• Fundado em 11/10/2001

    porto velho, terça-feira 24 de março de 2026

Cartão com benefício flexível não gera concorrência desleal, decide TJ-SP


CONJUR

Publicada em: 24/03/2026 11:23:22 - Atualizado

Os decretos que regulamentam o Programa de Alimentação do Trabalhador (PAT) não proíbem que as empresas de benefícios atuem em arranjo aberto — em que o cartão funciona como meio de pagamento amplo, não só vinculado às bandeiras de vale-alimentação ou vale-refeição. Por não haver nenhuma proibição expressa a essa modalidade, não há concorrência desleal entre as empresas de benefício flexível e aquelas que operam no formato tradicional.

Com esse entendimento, a 1ª Câmara de Direito Empresarial do Tribunal de Justiça de São Paulo deu provimento a um recurso das empresas Ifood Benefícios, Caju, Flash e Swile contra a Associação Brasileira das Empresas de Benefícios ao Trabalhador (ABBT).
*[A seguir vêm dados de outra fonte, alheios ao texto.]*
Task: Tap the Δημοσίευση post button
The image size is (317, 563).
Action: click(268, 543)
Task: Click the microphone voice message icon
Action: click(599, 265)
Uma sentença de primeiro grau tinha reconhecido a prática de concorrência desleal das empresas de benefícios flexíveis contra as tradicionais (como Ticket, VR, Pluxee e Alelo), em uma ação promovida pela ABBT, que as representava. As empresas recorreram. O Ifood sustentou que não foi comprovado desvio de clientela e afirmou que a ABBT buscava apenas manter o market share de 90% das empresas tradicionais.

Alegou, ainda, que o Conselho Administrativo de Defesa Econômica (Cade) já reconheceu que o novo decreto visa aumentar a concorrência. A Caju alegou que sequer operava com empresas do PAT antes de maio de 2023.

Já Flash e Swile (que pertencem ao mesmo grupo) argumentaram que nunca houve vedação legal para que elas operassem em arranjo aberto e que, por isso, é insustentável a alegação de concorrência desleal. Também disseram que possuem tecnologia que garante que o benefício seja usado apenas para alimentação, cumprindo a finalidade do PAT.

No primeiro julgamento, o relator, Fortes Barbosa, já tinha votado a favor das empresas de benefícios flexíveis. O desembargador Tasso Duarte de Melo pediu vista. A ABBT alegava que o Decreto 10.854/2021 estabeleceu uma vacatio legis (prazo de espera) de 18 meses, e que o uso do arranjo aberto antes do prazo configuraria concorrência desleal contra as empresas tradicionais (que operam em arranjos fechados).

Para Fortes Barbosa, não se sustenta o argumento da ABBT. O Decreto 3/1991 (anterior ao 10.854/2021) não proibia arranjos abertos, e o decreto seguinte não trouxe uma proibição expressa para o período de transição. O prazo de 18 meses serviu para a implementação da interoperabilidade e da portabilidade, e não para impedir o funcionamento de novos modelos de negócio que já possuíam autorização administrativa, segundo o relator.

“Mesmo previsto o aguardo de 18 meses para o início da vigência do § 2º do artigo 174, não há uma proibição específica quanto ao uso de arranjos abertos antes de 11/5/2023 e o Decreto 3/1991, que vigorava anteriormente e foi revogado pelo próprio Decreto 10.854/2021, nada dispunha acerca de arranjos de pagamentos, o que torna inviável ter como irrazoável uma interpretação no sentido de que o novo regulamento impõe, tão somente, um limite temporal especial para a introdução da interação com arranjos abertos (interoperatividade) e para que seja possibilitada a implementação da portabilidade pelo trabalhador”, concluiu Fortes Barbosa.

Dessa vez, o colegiado o acompanhou integralmente.